* Material provided *
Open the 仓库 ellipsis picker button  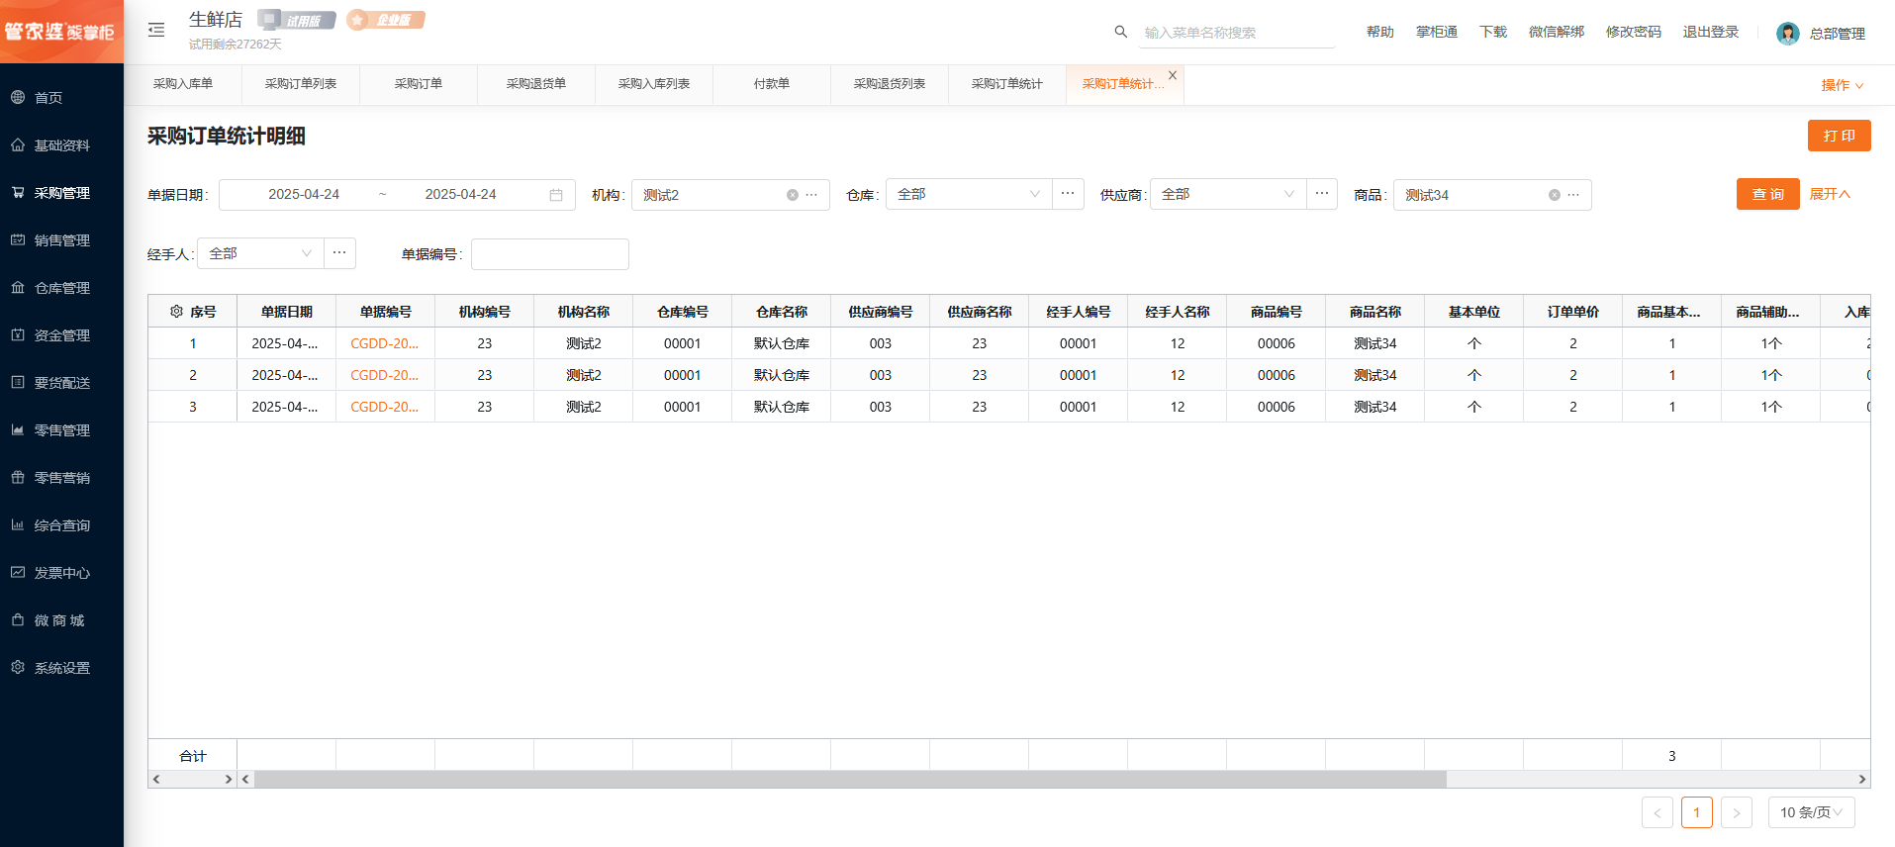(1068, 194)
==
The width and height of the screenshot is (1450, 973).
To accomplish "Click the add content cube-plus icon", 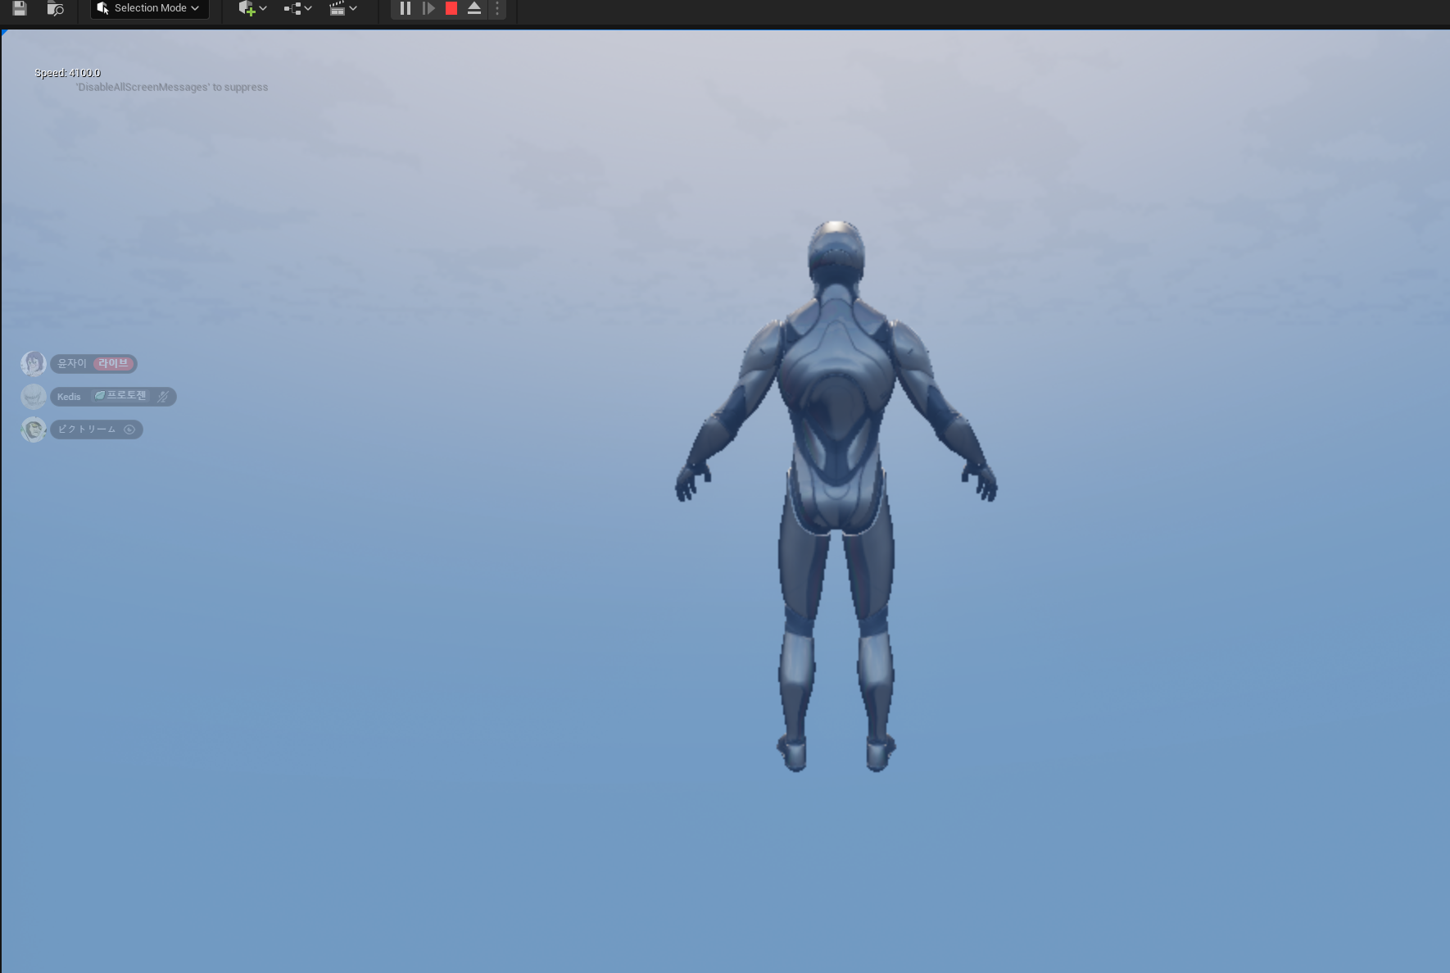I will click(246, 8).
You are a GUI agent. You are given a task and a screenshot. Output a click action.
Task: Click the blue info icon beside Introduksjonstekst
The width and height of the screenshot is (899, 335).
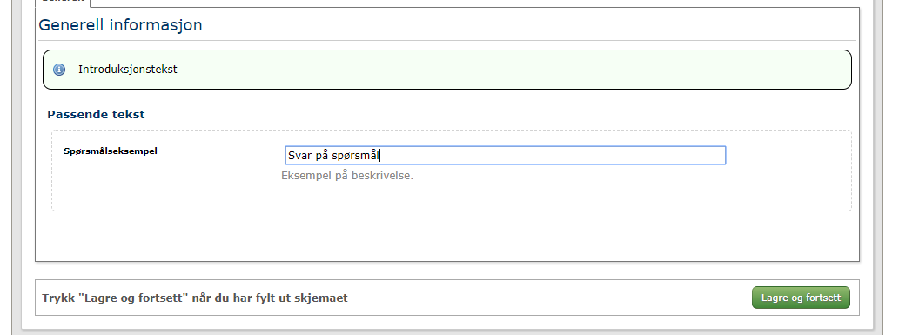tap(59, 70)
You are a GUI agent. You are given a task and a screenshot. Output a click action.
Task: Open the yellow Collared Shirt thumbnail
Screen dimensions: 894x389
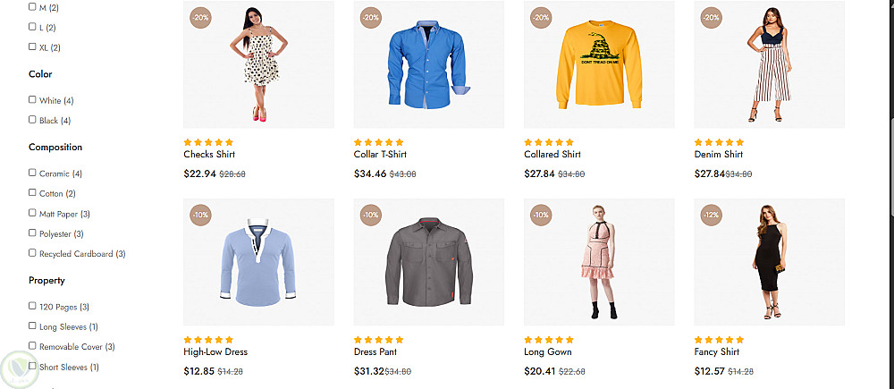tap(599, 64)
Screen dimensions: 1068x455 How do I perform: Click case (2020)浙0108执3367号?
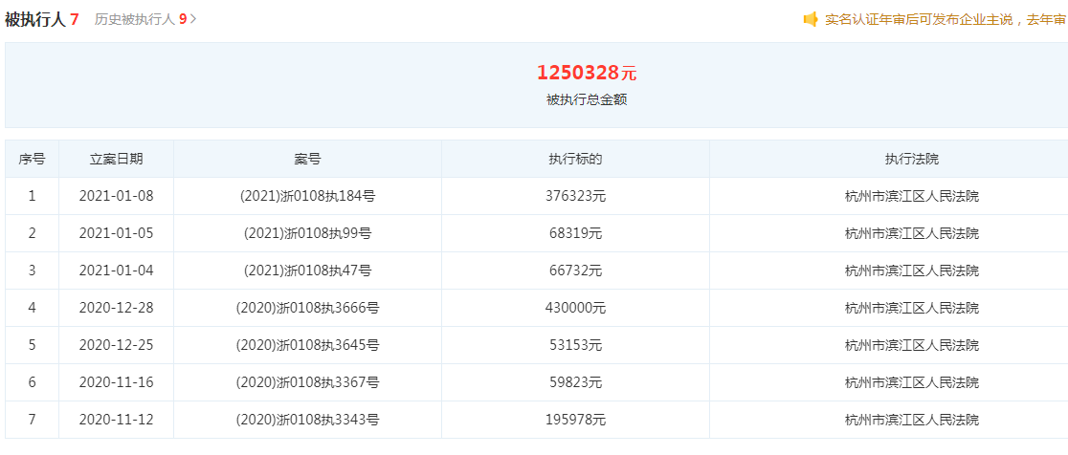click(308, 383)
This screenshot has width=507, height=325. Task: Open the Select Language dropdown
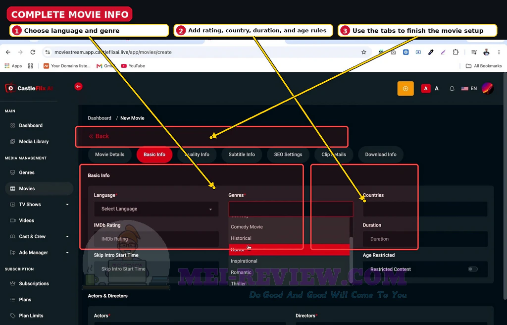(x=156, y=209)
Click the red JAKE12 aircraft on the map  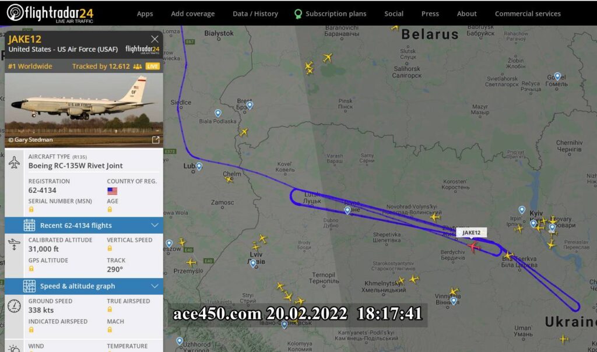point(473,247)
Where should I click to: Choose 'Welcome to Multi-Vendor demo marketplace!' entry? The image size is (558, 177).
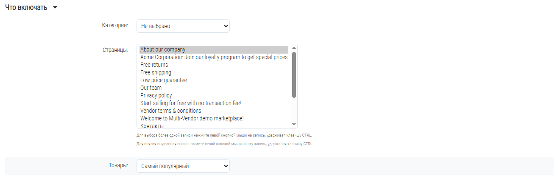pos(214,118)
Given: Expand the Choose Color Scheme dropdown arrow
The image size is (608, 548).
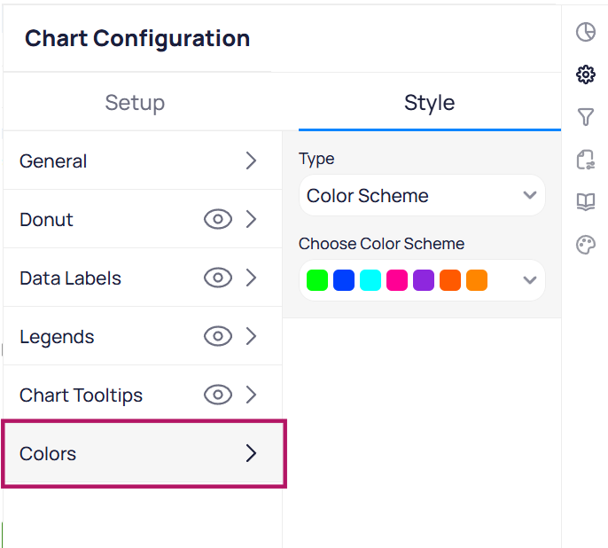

* Prompt *
Please transcribe exactly the lines above from the line that has "Given: Expand the" up to and including the line that has "The image size is (608, 548)."; no other line belongs in the answer.

* The completed task *
Given: Expand the Choose Color Scheme dropdown arrow
The image size is (608, 548).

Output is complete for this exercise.